DER NATURALISMUS (1870/80-1900)

1. DER NATURALISMUS ALLGEMEIN

1.1. Basics

1.2. Vergleich zwischen klassischem und naturalistischem Drama

2. DER KONSEQUENTE NATURALISMUS

2.1. Arno Holz/Johannes Schlaf: „Familie Selicke“ (1890)

3. DIE DRAMEN GERHART HAUPTMANNS

3.1. Hauptmann: „Vor Sonnenaufgang“ (1789)

3.2. Hauptmann: „Die Weber“ (1892)

DAS EPISCHE THEATER

1. BRECHTS DRAMENTHEORIE

1.1. Das epische Theater:

2. WICHTIGE DRAMEN

2.1. Brecht: „Die Dreigroschenoper“ (1928)

2.2. Brecht: „Die Maßnahme“ (1930/1931)

2.3. Brecht: „Mutter Courage und ihre Kinder. Eine Chronik aus dem 30-jährigen Krieg“ (1939)

2.4. Brecht: „Der gute Mensch von Sezuan“ (1953)

2.5. Brecht: „Das Leben des Galilei. Schauspiel“ (Fassung: 1955/56)

2.6. Frisch: „Andorra“ (1961):

AUFKLÄRUNG (ca. 1720 – 1785/89):

 

1. ALLGEMEINES ZUR EPOCHE DER AUFKLÄRUNG

 

1.1. Periodisierung und literarische Strömungen:

 

 Bei der Aufklärung handelt es sich um eine gesamteuropäische Bewegung, die jedoch in Deutschland – verglichen mit England und Frankreich – verhältnismäßig spät einsetzt. Vordenker der deutschen Aufklärung – zu nennen ist hier v.a. LEIBNIZ (1646-1716) – finden sich zwar schon im Spätbarock, als nennenswerte Bewegung setzt sie sich jedoch erst ab 1720 durch. Die französische Revolution (1789) bildet gewissermaßen den Ziel- und Endpunkt der Aufklärung.

[Rohdaten]:
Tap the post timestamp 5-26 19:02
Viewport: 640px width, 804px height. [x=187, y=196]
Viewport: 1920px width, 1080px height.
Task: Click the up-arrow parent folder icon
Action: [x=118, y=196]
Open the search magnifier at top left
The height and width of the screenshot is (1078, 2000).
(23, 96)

[Aufgaben]:
(1) Ab welchem Jahr setzt sich die Aufklärung laut dem Textauszug in Deutschland als nennenswerte Bewegung durch?
(2) Führen Sie den Textauszug über die Epoche der Aufklärung im Anschluss an seinen letzten Satz fort.
Die Einträge sind hierfür ohne Belang.

[Erwartete Ergebnisse]:
(1) Ab 1720.

(2)
 

 Prinzipiell ist zu sagen, dass solche Datierungen immer problematisch sind. Sie können allenfalls Anhaltspunkte liefern, sollten aber nicht absolut verstanden werden.

 

 Periodisierungsprobleme:

 

 Früher war es üblich, die Literatur des 18. Jahrhunderts in Aufklärung und Sturm und Drang zu unterteilen, deren Gegensatz von Vernunft und Gefühl in der Klassik aufgehoben werde. Diese schematische Einteilung gilt heute als überholt. Stattdessen wird die Aufklärung als eine dialektische Bewegung verstanden, in der es um eine ganzheitliche Entwicklung geht: in der also nicht nur die Vernunft, sondern auch das Gefühl und die Subjektivität des Einzelnen zur Entfaltung kommen.

 

 Diese Dialektik spiegelt sich nicht zuletzt im Gegen- und Miteinander von Rationalismus und Empfindsamkeit wider.

 

 Vor diesem Hintergrund lässt sich die Aufklärung in 3 Phasen unterteilen:

 

1) Frühaufklärung (ca. 1720 bis 1759): v. a. von GOTTSCHED geprägt, weshalb Lessings 17. Literaturbrief von 1759 den endgültigen Bruch mit der Frühaufklärung darstellt.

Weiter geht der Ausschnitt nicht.